If a landlord wants to evict you from your home, the law states that they must follow the correct legal procedure. If you are to be evicted from private rented accommodation you are entitled to some form of notice before you leave the property. Usually, you will be entitled to remain in occupation until the landlord has obtained a possession order from the county court. This then has to be enforced by a court bailiff.
However, the amount of protection you will have depends on the type of tenancy or licence agreement which you hold. It may also depend on when the letting agreement began.
If your landlord wants you to leave, the notice requesting you to leave must be given to you in a special written form.
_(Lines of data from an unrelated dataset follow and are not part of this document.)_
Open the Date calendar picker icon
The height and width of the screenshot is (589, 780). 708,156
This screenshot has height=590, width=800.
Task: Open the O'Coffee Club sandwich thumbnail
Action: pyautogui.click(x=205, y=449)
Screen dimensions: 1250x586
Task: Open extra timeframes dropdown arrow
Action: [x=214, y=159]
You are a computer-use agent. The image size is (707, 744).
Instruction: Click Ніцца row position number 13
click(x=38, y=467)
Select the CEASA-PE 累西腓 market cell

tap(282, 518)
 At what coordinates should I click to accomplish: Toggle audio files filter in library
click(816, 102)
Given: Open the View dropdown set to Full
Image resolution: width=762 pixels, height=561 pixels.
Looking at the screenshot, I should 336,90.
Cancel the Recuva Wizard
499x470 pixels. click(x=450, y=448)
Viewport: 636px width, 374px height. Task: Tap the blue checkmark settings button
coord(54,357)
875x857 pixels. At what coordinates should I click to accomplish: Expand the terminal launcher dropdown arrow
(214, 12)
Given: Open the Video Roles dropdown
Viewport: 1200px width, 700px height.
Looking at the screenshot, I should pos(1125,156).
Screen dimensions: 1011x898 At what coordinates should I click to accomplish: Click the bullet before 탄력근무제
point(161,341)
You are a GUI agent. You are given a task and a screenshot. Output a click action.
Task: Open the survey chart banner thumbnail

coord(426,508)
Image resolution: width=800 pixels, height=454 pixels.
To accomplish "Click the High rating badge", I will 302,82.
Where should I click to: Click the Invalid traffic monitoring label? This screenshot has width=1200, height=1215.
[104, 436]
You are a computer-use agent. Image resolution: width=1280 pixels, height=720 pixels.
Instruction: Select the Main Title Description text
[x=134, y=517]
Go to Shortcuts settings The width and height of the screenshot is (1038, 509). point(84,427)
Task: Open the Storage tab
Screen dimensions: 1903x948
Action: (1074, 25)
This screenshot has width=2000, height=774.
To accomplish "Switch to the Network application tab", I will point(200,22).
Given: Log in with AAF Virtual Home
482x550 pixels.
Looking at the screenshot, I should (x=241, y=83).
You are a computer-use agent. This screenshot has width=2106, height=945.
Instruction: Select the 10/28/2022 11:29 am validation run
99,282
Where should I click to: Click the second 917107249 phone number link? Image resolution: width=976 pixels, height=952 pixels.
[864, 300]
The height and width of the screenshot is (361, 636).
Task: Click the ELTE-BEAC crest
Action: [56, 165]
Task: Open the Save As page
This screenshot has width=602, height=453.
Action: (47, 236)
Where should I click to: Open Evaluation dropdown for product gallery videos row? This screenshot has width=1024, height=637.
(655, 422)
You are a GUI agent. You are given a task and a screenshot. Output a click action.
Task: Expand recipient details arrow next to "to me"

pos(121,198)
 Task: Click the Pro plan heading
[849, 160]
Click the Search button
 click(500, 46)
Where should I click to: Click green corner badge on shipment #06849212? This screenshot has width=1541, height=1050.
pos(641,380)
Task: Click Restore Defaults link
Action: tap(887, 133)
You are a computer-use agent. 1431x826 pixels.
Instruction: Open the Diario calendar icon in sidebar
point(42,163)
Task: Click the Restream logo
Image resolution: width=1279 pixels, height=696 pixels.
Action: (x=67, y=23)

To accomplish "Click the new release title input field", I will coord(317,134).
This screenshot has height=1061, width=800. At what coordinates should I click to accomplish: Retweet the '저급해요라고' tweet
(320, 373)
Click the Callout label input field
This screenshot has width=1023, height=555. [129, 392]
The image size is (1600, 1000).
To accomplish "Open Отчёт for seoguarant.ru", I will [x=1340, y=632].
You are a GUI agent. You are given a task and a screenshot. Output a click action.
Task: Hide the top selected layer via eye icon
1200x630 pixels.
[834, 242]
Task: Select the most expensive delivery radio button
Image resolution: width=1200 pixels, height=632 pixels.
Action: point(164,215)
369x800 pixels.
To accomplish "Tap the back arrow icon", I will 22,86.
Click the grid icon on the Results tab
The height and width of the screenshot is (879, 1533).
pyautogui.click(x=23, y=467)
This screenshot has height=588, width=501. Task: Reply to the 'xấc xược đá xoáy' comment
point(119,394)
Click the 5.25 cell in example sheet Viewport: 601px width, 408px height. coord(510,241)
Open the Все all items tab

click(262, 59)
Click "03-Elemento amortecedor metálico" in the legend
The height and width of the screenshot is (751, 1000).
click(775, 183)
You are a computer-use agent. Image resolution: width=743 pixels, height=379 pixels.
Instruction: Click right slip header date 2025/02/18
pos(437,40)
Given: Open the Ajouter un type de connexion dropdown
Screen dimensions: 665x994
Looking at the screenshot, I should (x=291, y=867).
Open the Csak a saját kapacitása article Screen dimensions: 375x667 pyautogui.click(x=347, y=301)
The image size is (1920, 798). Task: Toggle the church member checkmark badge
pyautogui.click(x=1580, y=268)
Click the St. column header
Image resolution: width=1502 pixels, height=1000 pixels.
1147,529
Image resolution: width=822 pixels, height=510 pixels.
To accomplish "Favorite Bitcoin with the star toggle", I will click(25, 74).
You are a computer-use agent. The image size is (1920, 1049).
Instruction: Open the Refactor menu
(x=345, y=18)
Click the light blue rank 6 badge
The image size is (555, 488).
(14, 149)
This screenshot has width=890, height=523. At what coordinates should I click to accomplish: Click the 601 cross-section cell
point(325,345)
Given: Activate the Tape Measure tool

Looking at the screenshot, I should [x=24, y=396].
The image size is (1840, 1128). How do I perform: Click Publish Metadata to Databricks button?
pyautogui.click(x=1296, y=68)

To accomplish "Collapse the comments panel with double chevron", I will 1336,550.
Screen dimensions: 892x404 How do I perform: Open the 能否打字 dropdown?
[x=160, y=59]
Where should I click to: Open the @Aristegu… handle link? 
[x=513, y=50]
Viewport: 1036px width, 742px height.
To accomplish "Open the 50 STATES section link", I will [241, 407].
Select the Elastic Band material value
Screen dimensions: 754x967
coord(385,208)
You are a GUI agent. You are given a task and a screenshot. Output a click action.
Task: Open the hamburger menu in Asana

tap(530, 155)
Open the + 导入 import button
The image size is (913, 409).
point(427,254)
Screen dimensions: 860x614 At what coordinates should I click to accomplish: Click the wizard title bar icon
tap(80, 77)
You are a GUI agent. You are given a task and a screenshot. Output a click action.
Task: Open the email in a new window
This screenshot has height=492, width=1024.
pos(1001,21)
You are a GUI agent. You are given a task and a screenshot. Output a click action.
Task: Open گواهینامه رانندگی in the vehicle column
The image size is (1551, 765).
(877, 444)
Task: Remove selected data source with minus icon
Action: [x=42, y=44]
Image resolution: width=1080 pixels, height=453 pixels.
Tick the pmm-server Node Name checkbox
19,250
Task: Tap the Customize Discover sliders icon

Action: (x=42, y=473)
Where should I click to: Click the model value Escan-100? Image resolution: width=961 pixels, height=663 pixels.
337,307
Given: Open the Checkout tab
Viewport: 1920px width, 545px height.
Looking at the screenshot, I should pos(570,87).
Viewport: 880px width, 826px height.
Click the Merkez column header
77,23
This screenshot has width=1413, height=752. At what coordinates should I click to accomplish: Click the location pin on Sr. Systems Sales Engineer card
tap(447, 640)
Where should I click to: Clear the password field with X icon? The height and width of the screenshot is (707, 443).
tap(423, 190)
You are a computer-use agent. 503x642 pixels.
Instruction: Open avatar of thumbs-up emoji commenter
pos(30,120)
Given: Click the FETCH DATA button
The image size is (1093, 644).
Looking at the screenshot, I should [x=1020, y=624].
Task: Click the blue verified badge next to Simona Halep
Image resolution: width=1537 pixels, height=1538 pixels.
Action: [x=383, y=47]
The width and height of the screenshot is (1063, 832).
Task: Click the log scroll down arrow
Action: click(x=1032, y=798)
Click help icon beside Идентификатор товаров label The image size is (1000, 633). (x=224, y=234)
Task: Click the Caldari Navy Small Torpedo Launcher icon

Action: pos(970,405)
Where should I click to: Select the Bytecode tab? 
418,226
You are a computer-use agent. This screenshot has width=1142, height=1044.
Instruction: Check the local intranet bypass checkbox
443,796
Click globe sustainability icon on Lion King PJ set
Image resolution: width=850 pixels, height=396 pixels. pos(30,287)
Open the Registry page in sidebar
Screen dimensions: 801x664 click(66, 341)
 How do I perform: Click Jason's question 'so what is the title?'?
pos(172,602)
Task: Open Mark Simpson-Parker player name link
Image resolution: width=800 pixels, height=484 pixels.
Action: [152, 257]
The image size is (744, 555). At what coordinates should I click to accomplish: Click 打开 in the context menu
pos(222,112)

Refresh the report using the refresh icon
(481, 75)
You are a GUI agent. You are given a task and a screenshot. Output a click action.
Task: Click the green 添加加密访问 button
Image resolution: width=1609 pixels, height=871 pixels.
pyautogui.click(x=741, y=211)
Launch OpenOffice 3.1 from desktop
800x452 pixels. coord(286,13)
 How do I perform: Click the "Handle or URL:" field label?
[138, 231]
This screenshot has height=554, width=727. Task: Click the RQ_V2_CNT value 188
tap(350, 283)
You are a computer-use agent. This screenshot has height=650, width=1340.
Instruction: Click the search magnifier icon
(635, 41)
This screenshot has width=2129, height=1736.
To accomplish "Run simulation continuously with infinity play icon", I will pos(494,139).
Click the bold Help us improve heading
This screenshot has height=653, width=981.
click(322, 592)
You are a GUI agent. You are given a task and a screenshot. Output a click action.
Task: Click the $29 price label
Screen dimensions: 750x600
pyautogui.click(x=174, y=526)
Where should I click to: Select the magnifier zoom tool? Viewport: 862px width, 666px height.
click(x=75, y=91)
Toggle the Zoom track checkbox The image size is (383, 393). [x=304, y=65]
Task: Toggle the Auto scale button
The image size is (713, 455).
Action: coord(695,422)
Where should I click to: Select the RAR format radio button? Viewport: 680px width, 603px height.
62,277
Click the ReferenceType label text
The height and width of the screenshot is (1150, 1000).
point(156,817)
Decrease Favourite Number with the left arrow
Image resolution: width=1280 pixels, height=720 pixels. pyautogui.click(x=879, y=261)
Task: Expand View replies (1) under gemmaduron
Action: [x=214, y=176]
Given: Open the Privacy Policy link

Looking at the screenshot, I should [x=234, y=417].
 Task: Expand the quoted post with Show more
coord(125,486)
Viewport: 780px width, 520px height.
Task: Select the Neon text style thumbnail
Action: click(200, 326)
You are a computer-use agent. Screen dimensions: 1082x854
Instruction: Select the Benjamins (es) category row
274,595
You will probably receive either a notice to quit or a notice seeking possession.
The length of the notice period will depend on a number of factors including:
- When the tenancy began
- The type of tenancy or licence which you hold
- The reason why the landlord wants the property back
The period of notice can vary from two weeks to two months. However, at the end of the notice period, the landlord must then go to court to obtain a possession order. This is if the occupier does not wish to leave voluntarily.
If you have a resident landlord and you share your essential living accommodation with the landlord or a member of the landlord's family, special rules may apply and the landlord may not be required to go to court to evict the tenant.
In some circumstances, your landlord may only be required to give the occupier reasonable notice and after the notice period has ended the landlord may be able to carry out a peaceful eviction. If you have a resident landlord you should always get advice on your tenancy rights.
It is a criminal offence for a landlord or an agent to unlawfully evict a residential occupier. Offenders can face fines or even imprisonment. We may prosecute offending landlords depending on the quality of the evidence.